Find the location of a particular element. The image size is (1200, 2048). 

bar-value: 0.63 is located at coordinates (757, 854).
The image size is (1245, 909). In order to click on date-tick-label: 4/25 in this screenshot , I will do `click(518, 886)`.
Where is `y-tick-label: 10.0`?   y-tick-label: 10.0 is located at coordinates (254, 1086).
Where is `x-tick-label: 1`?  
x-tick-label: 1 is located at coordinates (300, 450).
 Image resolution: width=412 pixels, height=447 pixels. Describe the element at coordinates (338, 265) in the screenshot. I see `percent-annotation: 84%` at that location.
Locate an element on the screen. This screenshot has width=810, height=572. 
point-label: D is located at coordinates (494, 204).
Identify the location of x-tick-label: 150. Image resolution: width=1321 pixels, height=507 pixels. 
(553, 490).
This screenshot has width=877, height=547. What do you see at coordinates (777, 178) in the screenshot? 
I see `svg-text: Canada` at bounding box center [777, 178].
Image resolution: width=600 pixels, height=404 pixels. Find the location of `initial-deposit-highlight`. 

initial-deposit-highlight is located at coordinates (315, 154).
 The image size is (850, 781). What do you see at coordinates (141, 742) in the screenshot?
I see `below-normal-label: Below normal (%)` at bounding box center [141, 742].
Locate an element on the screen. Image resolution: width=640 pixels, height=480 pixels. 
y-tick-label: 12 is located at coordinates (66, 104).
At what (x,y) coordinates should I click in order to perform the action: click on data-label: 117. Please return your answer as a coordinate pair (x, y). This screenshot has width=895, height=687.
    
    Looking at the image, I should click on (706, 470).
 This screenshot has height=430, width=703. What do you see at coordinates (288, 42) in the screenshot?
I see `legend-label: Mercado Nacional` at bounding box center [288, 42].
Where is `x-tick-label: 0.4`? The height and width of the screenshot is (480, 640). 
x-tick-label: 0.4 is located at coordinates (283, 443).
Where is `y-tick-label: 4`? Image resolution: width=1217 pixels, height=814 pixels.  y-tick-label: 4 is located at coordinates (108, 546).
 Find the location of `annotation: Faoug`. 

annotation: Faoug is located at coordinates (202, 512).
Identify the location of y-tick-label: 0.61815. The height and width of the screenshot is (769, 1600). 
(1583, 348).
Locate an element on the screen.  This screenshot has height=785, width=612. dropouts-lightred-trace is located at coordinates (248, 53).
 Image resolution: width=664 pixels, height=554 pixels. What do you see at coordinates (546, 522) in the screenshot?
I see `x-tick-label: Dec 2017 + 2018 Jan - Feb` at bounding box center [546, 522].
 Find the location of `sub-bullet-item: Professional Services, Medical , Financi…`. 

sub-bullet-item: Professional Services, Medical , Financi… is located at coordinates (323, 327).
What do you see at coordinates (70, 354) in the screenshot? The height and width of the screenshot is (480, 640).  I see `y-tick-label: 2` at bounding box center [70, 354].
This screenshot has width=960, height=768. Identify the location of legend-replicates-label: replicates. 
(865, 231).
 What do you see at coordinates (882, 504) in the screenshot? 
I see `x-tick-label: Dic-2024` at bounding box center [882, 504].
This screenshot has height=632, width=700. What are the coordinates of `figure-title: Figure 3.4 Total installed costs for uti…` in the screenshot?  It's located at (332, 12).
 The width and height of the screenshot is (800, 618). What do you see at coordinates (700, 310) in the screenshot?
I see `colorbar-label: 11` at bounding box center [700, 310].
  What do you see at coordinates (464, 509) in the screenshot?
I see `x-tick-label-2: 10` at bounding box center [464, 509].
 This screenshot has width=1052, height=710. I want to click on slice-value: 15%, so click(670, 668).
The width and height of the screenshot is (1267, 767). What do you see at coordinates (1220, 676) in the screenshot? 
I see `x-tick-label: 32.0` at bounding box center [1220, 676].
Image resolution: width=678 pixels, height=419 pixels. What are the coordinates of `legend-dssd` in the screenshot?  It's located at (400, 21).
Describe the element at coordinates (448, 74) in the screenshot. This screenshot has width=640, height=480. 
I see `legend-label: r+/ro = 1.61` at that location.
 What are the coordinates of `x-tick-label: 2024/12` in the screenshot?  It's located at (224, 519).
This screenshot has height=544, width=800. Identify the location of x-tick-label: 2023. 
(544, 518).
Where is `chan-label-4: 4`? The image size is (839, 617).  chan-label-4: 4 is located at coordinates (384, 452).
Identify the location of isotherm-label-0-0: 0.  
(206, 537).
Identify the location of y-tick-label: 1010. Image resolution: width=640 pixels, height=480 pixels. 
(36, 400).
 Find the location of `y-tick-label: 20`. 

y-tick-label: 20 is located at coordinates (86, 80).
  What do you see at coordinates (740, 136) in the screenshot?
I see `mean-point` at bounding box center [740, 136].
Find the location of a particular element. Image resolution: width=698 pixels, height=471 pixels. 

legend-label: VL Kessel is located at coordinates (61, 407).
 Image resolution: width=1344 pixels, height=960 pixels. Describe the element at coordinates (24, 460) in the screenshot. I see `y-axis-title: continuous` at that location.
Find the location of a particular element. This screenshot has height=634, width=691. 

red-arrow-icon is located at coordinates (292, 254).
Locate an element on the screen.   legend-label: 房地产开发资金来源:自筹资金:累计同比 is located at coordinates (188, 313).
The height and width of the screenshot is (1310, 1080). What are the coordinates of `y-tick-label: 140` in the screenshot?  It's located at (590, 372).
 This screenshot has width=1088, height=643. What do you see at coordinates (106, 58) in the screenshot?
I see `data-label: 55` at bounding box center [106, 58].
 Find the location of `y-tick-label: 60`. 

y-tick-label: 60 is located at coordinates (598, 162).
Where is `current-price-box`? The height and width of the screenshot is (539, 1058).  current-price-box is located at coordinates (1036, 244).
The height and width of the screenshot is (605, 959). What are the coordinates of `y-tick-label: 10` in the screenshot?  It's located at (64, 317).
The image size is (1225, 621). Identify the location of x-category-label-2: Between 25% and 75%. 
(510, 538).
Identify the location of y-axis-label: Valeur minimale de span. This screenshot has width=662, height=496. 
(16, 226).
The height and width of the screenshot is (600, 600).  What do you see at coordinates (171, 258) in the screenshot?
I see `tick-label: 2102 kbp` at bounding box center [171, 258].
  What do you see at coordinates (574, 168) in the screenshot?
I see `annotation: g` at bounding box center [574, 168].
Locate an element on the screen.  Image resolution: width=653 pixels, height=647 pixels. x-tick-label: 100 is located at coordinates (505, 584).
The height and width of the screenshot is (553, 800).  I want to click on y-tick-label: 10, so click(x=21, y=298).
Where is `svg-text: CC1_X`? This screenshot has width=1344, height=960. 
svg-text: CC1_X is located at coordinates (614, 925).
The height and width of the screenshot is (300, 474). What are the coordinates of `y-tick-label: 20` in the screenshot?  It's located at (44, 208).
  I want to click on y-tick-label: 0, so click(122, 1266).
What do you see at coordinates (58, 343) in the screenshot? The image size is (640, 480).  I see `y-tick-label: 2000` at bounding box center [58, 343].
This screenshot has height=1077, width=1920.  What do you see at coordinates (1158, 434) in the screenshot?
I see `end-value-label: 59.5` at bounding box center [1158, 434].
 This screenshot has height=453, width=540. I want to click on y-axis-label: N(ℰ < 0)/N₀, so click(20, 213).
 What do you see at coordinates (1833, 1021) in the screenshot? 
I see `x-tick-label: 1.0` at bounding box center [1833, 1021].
-------
● **EXERCISE**: Copy the records from the start through the line with "bar-value: 0.63 is", swapping "particular" for "specific" and leaving everything else unchanged.

● **SOLUTION TO THIS EXERCISE**:
Find the location of a specific element. The image size is (1200, 2048). 

bar-value: 0.63 is located at coordinates (757, 854).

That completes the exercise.